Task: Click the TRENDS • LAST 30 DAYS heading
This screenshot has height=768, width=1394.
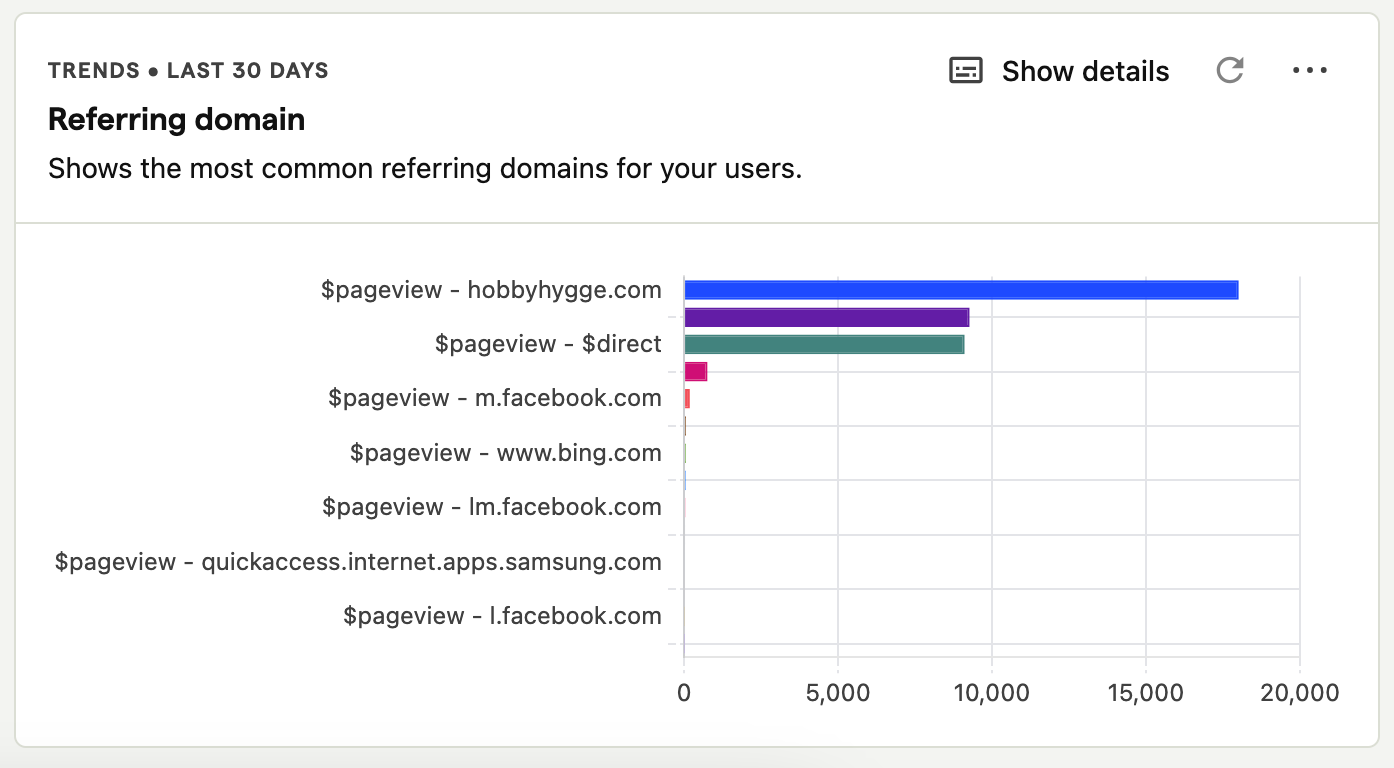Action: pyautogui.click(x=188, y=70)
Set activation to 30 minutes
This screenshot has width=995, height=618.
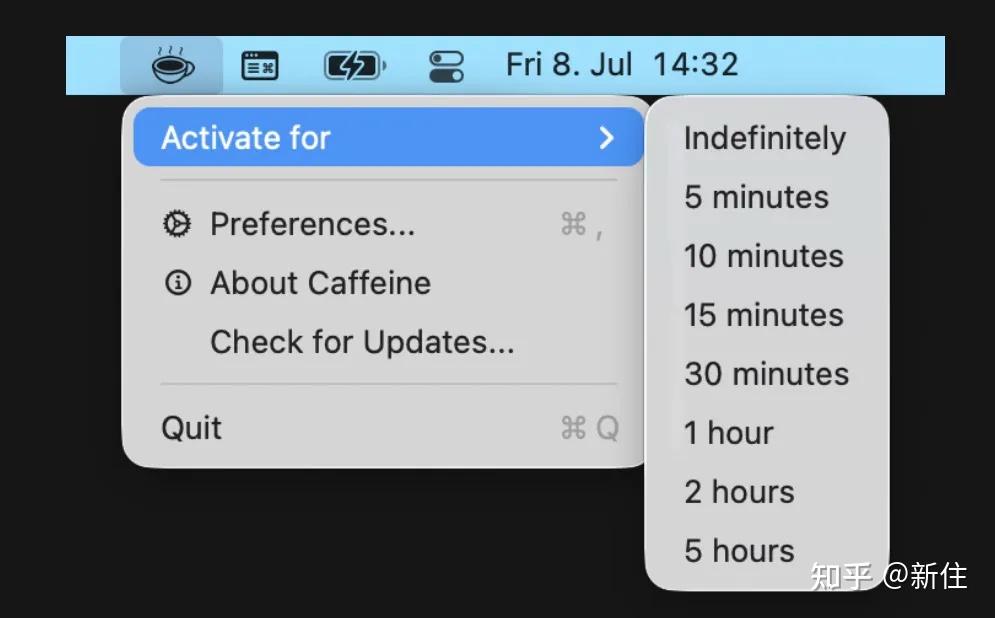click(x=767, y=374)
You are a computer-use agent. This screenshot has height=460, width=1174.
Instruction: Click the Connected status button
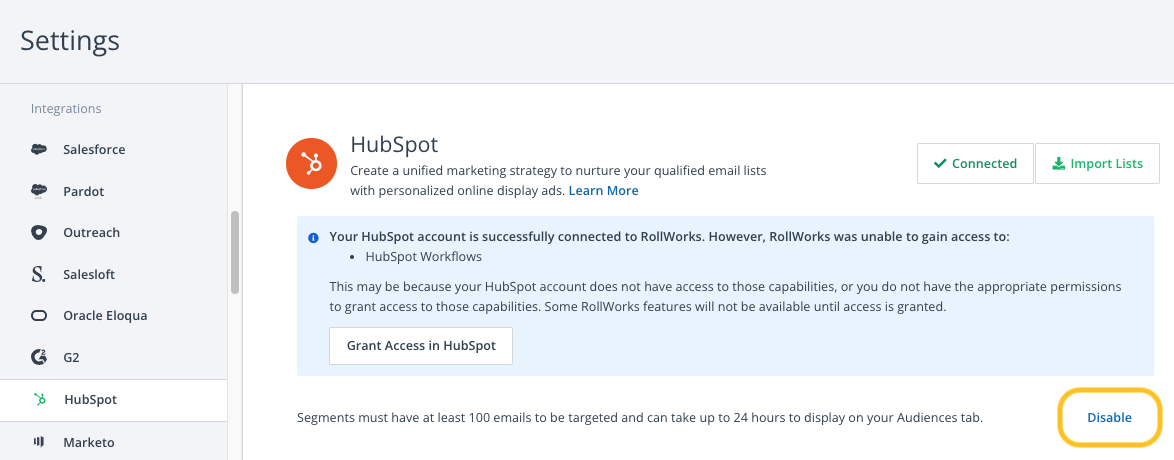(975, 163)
::::::
• _Directions_:
A faithful copy is needed of the lines from the one containing "This screenshot has width=995, height=618." through the last line of the data above, with pictures left out.

• _Problem solution_:
This screenshot has width=995, height=618.
click(x=767, y=374)
You are a computer-use agent. This screenshot has height=460, width=1174.
Instruction: Click the Connected status button
(975, 163)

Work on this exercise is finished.